AIM
Repeat word for word the part of the records below that opens with the line containing "You are a computer-use agent. Screen" and closes with the line containing "click(338, 204)", with both of those lines included.

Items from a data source

※

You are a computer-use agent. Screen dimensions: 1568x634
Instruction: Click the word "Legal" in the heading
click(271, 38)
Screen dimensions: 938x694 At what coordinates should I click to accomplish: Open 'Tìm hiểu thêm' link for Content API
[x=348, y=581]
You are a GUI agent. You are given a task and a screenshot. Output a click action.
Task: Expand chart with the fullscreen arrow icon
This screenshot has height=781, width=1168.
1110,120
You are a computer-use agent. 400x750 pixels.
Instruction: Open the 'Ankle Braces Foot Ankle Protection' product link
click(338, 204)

※

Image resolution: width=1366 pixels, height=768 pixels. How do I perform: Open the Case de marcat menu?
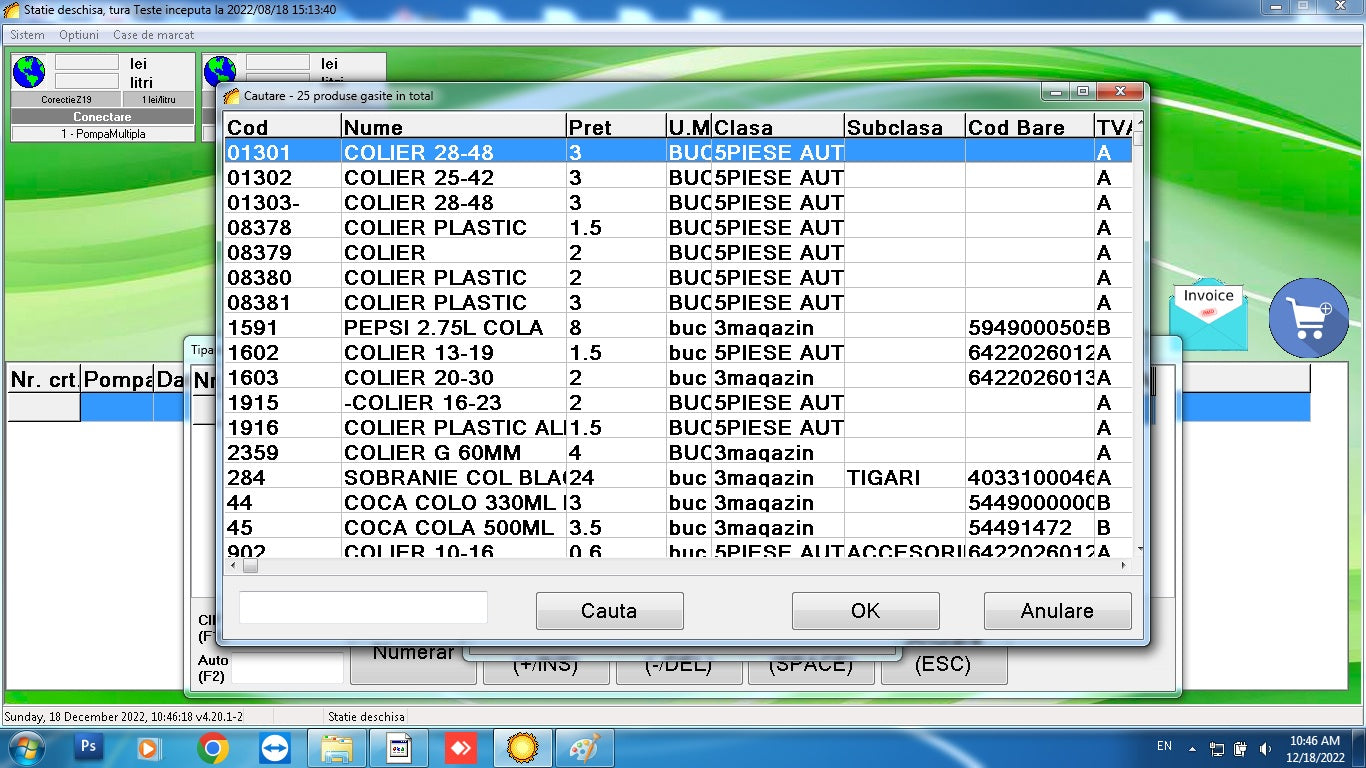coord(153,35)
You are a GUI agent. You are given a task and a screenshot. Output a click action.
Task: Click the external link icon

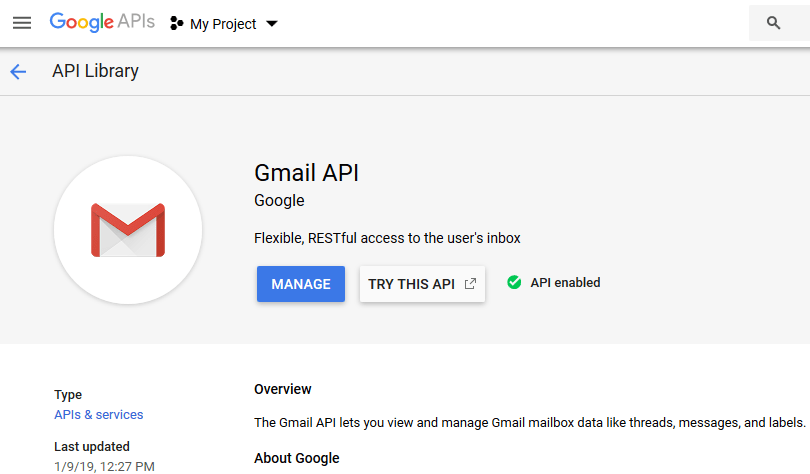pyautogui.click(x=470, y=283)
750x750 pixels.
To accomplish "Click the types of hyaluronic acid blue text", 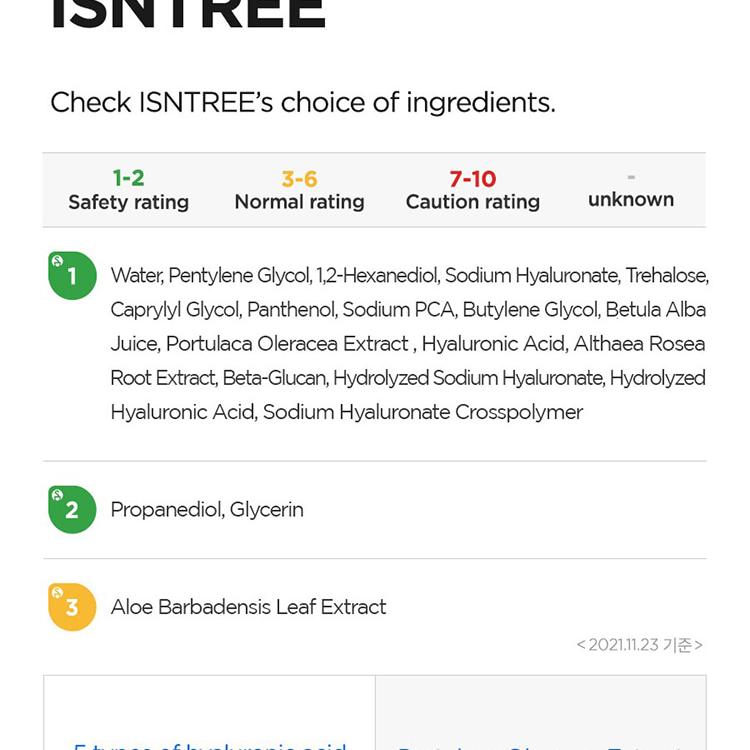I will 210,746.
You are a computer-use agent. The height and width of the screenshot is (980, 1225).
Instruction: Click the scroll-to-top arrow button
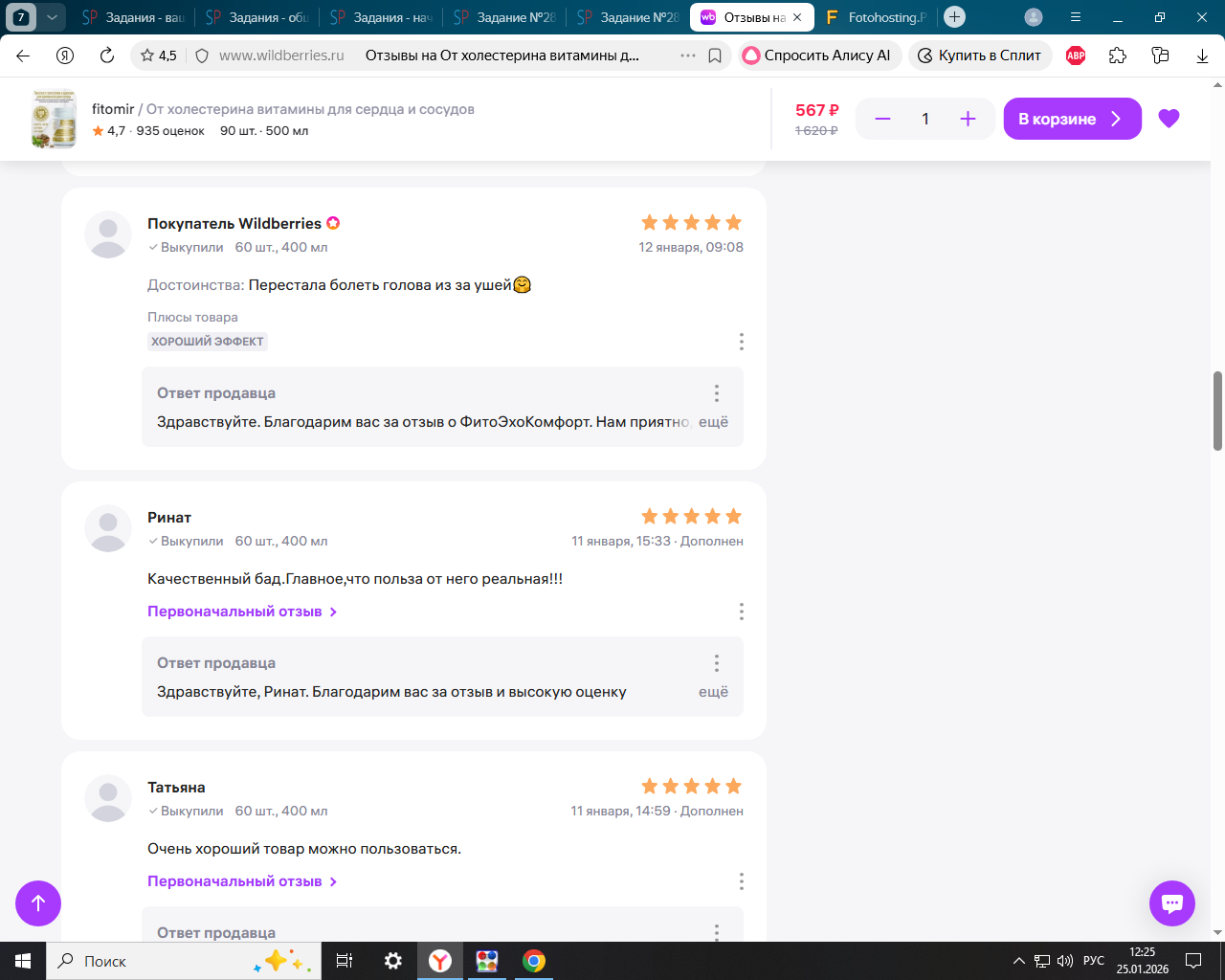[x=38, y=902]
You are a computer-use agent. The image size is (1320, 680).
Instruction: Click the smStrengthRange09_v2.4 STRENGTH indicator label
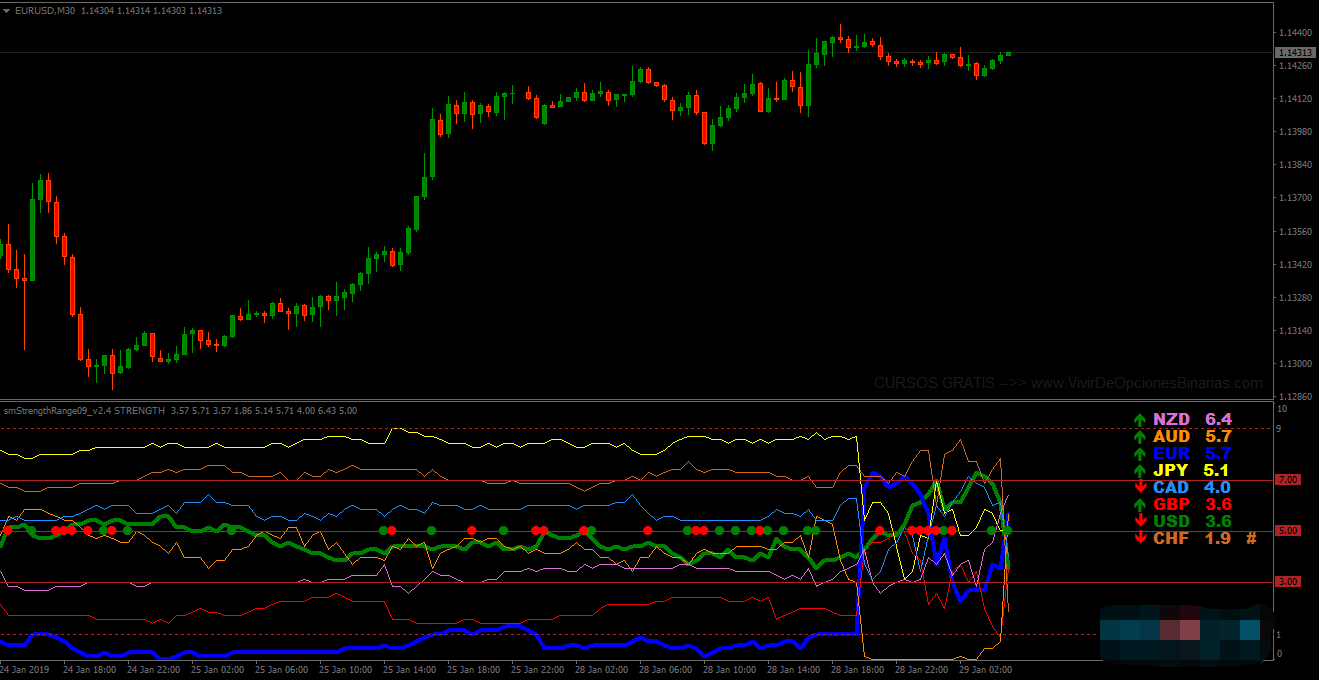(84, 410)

※

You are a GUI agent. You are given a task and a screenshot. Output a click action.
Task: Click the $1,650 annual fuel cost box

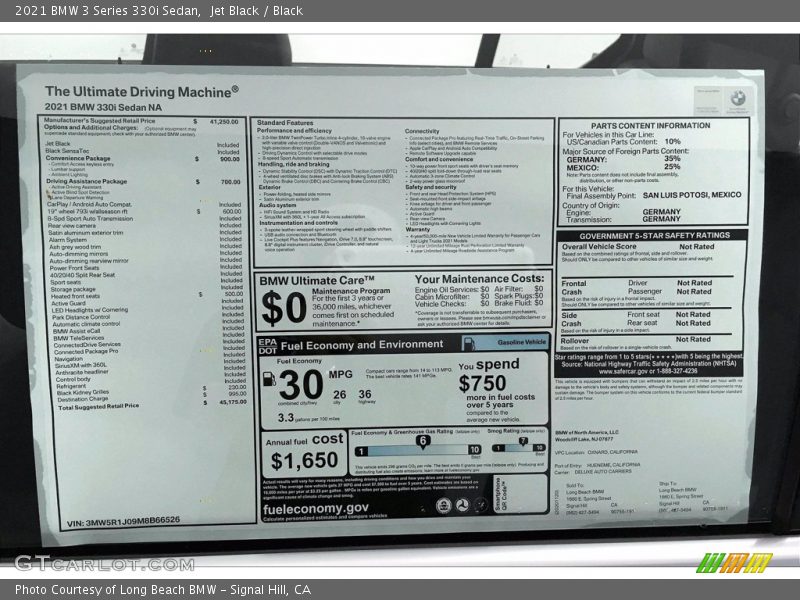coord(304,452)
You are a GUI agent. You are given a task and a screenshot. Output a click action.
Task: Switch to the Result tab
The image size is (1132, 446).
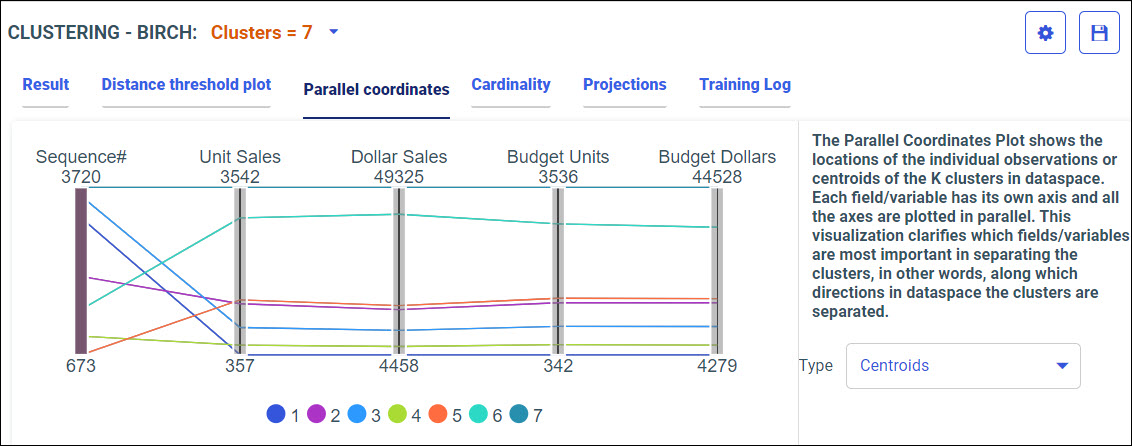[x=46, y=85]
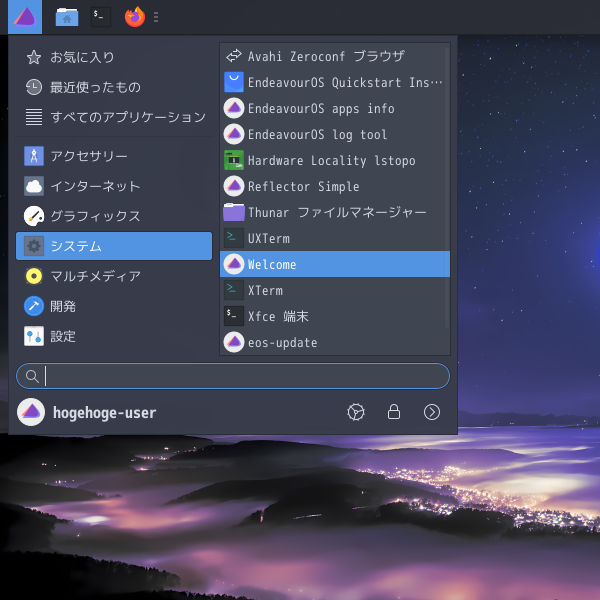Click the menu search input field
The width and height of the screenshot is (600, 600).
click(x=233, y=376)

※

SOLVED EXERCISE
You are a computer-use agent. Screen dimensions: 1568x634
Instruction: Click the word "Legal" in the heading
click(271, 38)
Screen dimensions: 938x694 At what coordinates should I click to accomplish: Open 'Tìm hiểu thêm' link for Content API
[x=348, y=581]
You are a GUI agent. You are given a task and a screenshot. Output a click action.
Task: Expand chart with the fullscreen arrow icon
This screenshot has height=781, width=1168.
1110,120
You are a computer-use agent. 400x750 pixels.
Instruction: Open the 'Ankle Braces Foot Ankle Protection' product link
click(338, 204)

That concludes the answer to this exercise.